Start of Page excerpt

In order for the Standard to unambiguously classify a corner case as defined or undefined, the Committee would have to reach a consensus as to whether it should be defined or undefined. If the Committee members fundamentally disagree about whether some cases should be defined or undefined, the only way to pass a rule by consensus will be if the rule is written ambiguously in a way that allows people with contradictory views about what should be defined to each think the rule supports their viewpoint. While I don't think the Committee members explicitly wanted to make their rules ambiguous, I don't think the Committee could have been consensus for rules that weren't.
Given that situation, many actions, including updating structures that have constant members, most likely falls in the realm of actions which the Standard doesn't require implementations to process meaningfully, but which the authors of the Standard would have expected that implementations would process meaningfully anyhow.

Valid programs in C89, but not in C99

Are there features / semantics introduced, or removed, in C99 which would make a well defined program written in C89 either
invalid (i.e not compiling anymore, according to the C99 standard)
compiling, but having different semantics.
My findings so far, concerning plainly invalid programs:
implicit int (C89 §3.5.2)
implicit function declaration (C89 §3.3.2.2)
not returning from a function expecting a return value (C89 §3.6.6.4)
using new keywords as identifier (for example restrict, inline, etc)

End of Page excerpt

Exercise tasks:
1: From the C standards excerpt, extract the passage starting at "Given that situation, many" and ending at "the C99 standard)".
2: List each finding that the C standards excerpt gives under "My findings so far, concerning plainly invalid programs".
The material after this point has no connection to the C standards excerpt.

Start of Collected material

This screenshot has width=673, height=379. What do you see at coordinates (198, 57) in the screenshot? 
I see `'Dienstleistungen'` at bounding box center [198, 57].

End of Collected material

Complete answers:
1:
Given that situation, many actions, including updating structures that have constant members, most likely falls in the realm of actions which the Standard doesn't require implementations to process meaningfully, but which the authors of the Standard would have expected that implementations would process meaningfully anyhow.

Valid programs in C89, but not in C99

Are there features / semantics introduced, or removed, in C99 which would make a well defined program written in C89 either
invalid (i.e not compiling anymore, according to the C99 standard)

2:
- implicit int (C89 §3.5.2)
- implicit function declaration (C89 §3.3.2.2)
- not returning from a function expecting a return value (C89 §3.6.6.4)
- using new keywords as identifier (for example restrict, inline, etc)